La prima menzione di una sepoltura nella Bibbia è in Genesi 23, dove Abramo acquista un terreno per seppellire sua moglie Sara. Questo atto può essere considerato significativo, soprattutto se si considera che, secondo il Midrash, Abramo riuscì a convincere molte persone da tutto il Medio Oriente ad accettare l'Unico Dio e a osservare i Sette Comandamenti.2  Ancor prima di lasciare Haran per intraprendere il viaggio verso la Terra di Canaan, Abramo e sua moglie Sara avevano già guadagnato molti seguaci che li accompagnavano. A Canaan, attraverso la sua sconfinata gentilezza e la sua generosità, Abramo continuò a portare ancora più persone alla fede.3

Seguire pratiche funerarie come quelle di Abramo non è semplicemente una questione di rituale, ma un'estensione dei valori da lui promossi: rispetto, responsabilità e onorare sia il defunto che la comunità. Data la profonda influenza che Abramo ebbe nella diffusione dei Sette Comandamenti e il suo esempio di condotta morale, è logico che continuare le sue pratiche, come quelle relative alla sepoltura, sia saggio e in linea con i valori da lui professati.

È anche logicamente derivato da Genesi 3:19 che l'uomo deve tornare polvere.

Con il sudore del tuo volto mangerai il pane, finché tu ritorni alla terra, perché da essa sei stato tratto; perché polvere sei e in polvere ritornerai.’בְּזֵעַ֤ת אַפֶּ֨יךָ֙ תֹּ֣אכַל לֶ֔חֶם עַ֤ד שֽׁוּבְךָ֙ אֶל־הָ֣אֲדָמָ֔ה כִּ֥י מִמֶּ֖נָּה לֻקָּ֑חְתָּ כִּֽי־עָפָ֣ר אַ֔תָּה וְאֶל־עָפָ֖ר תָּשֽׁוּב

Rabbino Moshe Weiner di Gerusalemme spiega che questo versetto si applica non solo agli ebrei, ma anche ai non ebrei che muoiono. Secondo questa spiegazione, la sepoltura è vista come un obbligo morale basato sulla convinzione che, dopo la morte, gli esseri umani ritornino sulla terra.

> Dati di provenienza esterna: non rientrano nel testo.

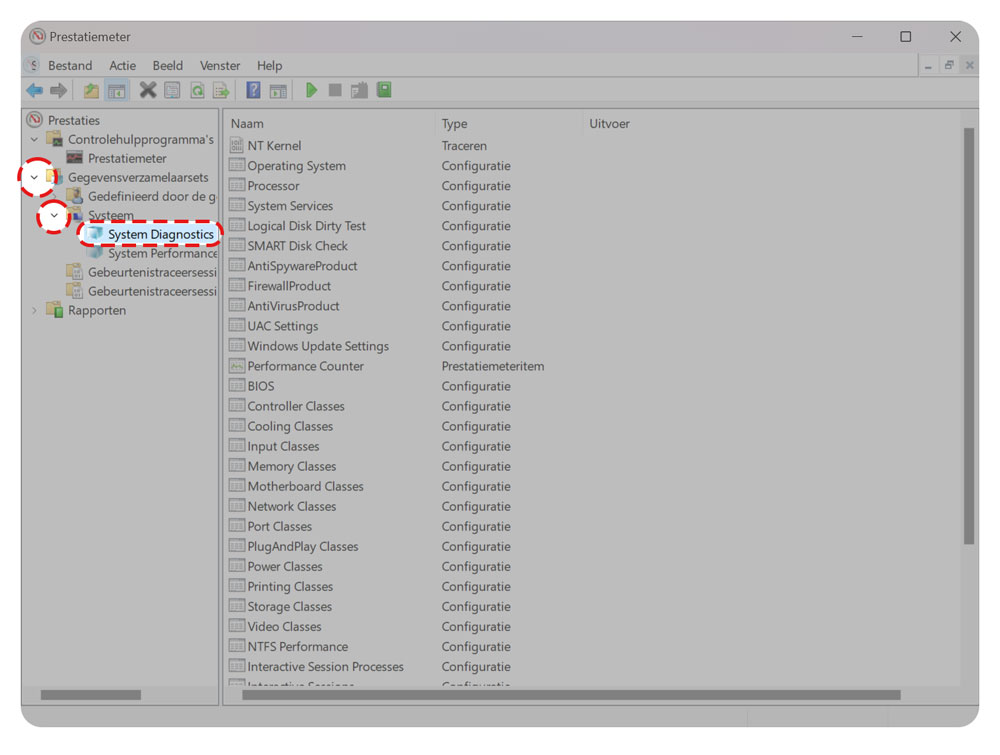Image resolution: width=1000 pixels, height=755 pixels.
Task: Sort list by Type column header
Action: tap(455, 124)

Questo è non un comandamento ma un principio etico Ciò vale anche per i non ebrei.4

La cremazione è consentita ai non ebrei, sebbene non sia raccomandata. La sepoltura è considerata un atto più onorevole e rispettoso nei confronti di una persona deceduta. Se un non ebreo sceglie di cremare una persona cara, non è considerato un peccato, sebbene sia sconsigliato.

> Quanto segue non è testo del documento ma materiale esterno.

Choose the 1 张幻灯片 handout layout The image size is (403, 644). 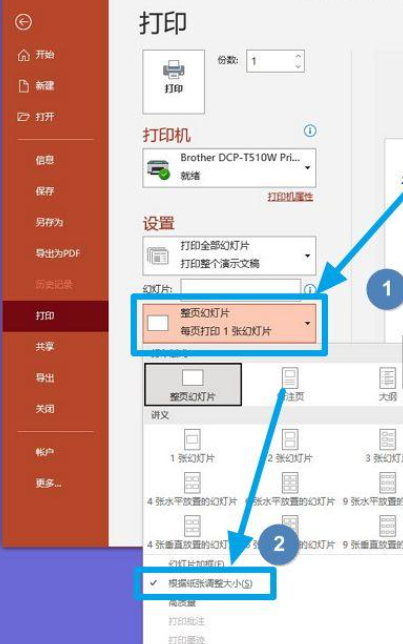pos(192,446)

Per gli ebrei, tuttavia, la cremazione è severamente vietata. Si tratta di una questione di rispetto per il corpo e di fede nella resurrezione dei morti. La cremazione interromperebbe il naturale passaggio dell'anima, previsto dalla tradizione ebraica dopo la morte.

Nella tradizione ebraica, la morte è vista come il momento in cui il corpo e l'anima si separano. Il corpo è temporaneo, ma rispettarlo attraverso la sepoltura è visto come un modo per consentire all'anima una transizione graduale. La cremazione è considerata dannosa per l'anima perché causa una separazione improvvisa e innaturale dal corpo.

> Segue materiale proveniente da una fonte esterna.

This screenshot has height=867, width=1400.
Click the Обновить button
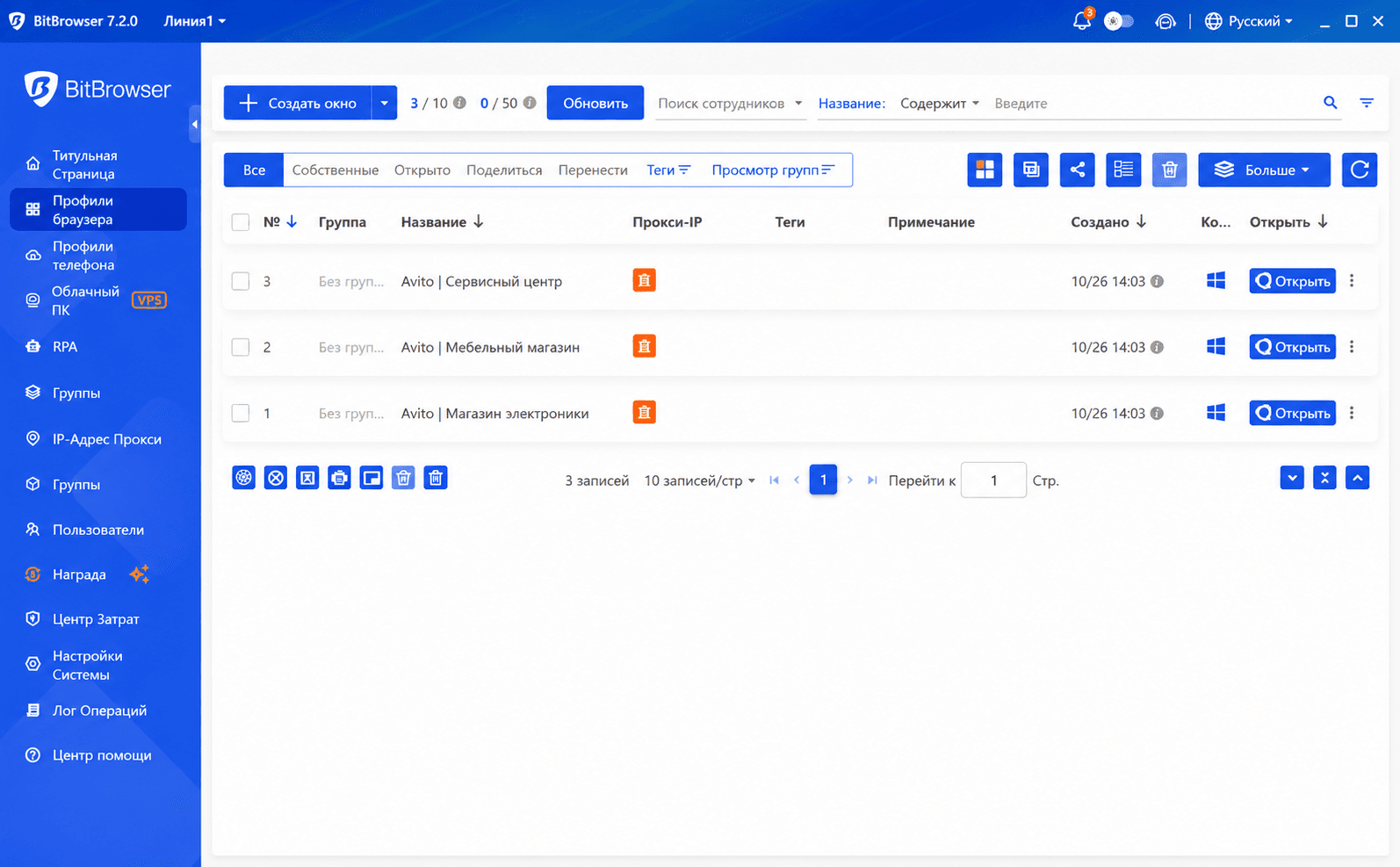tap(595, 103)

Il Talmud dice: “La sepoltura non è per i vivi, ma per i morti” (Sinedrio 47a)5  Ciò sottolinea l'importanza di una sepoltura rispettosa, affinché l'anima possa attraversare una transizione naturale.

Una ragione fondamentale del divieto della cremazione nell'ebraismo è la fede nella Resurrezione dei morti. Secondo la tradizione ebraica, coloro che sono stati degnamente sepolti un giorno risorgeranno. La cremazione, tuttavia, distrugge completamente il corpo ed è vista come un ostacolo a questo processo. L'interpretazione tradizionale data dai saggi è che il corpo debba rimanere intatto affinché la resurrezione avvenga. Sebbene Dio sia capace di tutto, questo principio sottolinea l'importanza di preservare il corpo, rendendo la cremazione incompatibile con la comprensione ebraica della resurrezione.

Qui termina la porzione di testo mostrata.